Struggle between server-centric and client-centric architectures
For those who gave talks pontificating for a platform solution to web development, there was a very clear divide between those who favoured a client-centric approach, and those who favoured a server-centric approach. In reality, I would say that neither is clearly superior to the other in every case. As I have oft heardGlenn say(quoting a professor of his), “There are no right answers, only tradeoffs.”  In a future post, I will go into a bit more detail on what I think those tradeoffs are.
Choices abound at every turn
There is no shortage of choices in RIA development, and “To plugin, or not to plugin” will be among the first. In the plugin arena there is a host of relatively new heavyweight contenders including Microsoft SilverLight, Adobe AIR, and JavaFX (although it was hardly mentioned at the conference). In the non-plugin camp, many speakers talked about the proliferation of JavaScript libraries available (such as jQuery , Prototype , and Script.aculo.us ). Similar to my previous point, there are advantages and tradeoffs associated with each of them, and in my opinion, there was no obvious choice among them.

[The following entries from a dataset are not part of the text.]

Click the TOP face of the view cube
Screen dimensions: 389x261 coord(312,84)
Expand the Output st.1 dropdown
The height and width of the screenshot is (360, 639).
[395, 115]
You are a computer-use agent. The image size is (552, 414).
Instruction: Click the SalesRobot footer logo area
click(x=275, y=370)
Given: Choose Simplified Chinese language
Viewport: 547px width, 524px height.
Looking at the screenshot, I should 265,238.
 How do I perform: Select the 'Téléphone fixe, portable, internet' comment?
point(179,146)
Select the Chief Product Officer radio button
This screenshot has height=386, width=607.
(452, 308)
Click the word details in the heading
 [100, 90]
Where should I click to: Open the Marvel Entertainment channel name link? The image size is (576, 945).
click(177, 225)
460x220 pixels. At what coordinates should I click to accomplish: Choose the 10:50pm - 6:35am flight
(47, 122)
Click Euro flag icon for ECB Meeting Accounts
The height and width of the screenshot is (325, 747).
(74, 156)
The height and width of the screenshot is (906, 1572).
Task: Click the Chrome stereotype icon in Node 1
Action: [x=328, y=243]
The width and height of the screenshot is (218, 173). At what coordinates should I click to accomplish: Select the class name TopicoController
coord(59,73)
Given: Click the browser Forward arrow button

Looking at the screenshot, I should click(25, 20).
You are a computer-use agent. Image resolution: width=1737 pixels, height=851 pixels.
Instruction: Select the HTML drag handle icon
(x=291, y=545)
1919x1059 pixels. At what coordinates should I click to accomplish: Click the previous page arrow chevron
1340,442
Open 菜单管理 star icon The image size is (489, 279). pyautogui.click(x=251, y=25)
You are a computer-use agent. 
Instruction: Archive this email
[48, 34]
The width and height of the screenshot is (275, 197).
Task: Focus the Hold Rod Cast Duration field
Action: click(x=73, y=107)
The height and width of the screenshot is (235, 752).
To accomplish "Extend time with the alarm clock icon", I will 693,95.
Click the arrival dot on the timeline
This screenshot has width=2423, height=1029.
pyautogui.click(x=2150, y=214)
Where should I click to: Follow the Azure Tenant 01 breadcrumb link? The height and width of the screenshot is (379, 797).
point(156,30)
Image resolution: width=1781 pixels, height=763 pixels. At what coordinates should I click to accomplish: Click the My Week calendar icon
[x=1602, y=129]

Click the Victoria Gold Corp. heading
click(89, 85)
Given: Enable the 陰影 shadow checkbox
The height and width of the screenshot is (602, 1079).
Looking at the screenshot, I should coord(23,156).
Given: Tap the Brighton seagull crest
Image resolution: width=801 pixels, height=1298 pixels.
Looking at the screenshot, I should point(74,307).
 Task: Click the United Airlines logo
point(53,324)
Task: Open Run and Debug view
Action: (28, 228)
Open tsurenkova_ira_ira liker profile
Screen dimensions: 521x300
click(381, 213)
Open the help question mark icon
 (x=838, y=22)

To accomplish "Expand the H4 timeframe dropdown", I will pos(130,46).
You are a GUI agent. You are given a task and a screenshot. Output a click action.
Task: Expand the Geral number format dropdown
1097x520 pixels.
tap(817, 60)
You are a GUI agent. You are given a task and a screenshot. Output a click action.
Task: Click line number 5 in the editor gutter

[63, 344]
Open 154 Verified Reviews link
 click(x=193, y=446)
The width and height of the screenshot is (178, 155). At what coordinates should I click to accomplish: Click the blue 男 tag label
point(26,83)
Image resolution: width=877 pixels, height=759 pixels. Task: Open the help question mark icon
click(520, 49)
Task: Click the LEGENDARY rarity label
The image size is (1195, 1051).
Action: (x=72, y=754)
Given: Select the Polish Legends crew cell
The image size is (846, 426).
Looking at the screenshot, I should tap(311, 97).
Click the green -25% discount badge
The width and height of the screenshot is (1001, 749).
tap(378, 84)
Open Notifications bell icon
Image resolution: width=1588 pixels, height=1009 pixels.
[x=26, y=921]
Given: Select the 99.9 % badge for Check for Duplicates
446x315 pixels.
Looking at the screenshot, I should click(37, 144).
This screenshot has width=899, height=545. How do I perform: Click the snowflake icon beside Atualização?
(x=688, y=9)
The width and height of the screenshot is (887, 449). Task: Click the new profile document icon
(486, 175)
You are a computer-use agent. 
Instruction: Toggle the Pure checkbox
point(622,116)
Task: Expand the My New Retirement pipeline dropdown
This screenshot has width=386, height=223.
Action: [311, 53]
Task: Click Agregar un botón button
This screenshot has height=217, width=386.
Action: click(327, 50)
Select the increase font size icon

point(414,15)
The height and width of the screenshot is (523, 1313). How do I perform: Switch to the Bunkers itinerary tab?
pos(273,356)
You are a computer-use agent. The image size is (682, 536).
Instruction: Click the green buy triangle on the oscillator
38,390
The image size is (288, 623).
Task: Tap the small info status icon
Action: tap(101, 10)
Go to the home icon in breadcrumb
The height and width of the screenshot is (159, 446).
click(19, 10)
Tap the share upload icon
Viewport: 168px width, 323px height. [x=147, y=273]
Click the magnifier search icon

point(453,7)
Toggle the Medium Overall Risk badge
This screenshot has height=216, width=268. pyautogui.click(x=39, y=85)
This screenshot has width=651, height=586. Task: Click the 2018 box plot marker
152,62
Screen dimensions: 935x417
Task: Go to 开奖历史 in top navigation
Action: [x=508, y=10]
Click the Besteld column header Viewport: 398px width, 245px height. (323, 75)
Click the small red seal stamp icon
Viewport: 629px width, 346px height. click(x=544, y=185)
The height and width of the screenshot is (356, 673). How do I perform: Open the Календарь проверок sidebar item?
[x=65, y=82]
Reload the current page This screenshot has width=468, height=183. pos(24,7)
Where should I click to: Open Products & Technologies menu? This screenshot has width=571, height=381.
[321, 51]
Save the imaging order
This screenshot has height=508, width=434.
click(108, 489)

The database is being increasingly ignored and abstracted
I was a little surprised at how little mention databases received in the talks. Even the keynotes by Microsoft and Oracle made only passing references to the database. In reality, for most websites (especially enterprise ones) the database will be a very central piece of the application. Coupled with this is the trend towards object-relational mappers to wrap the database. Although from a database purist point of view ORMs seem to discard years of database research and development, there are very compelling reasons to use them (especially in the web space). Again, I will be going into more detail on this in a future post.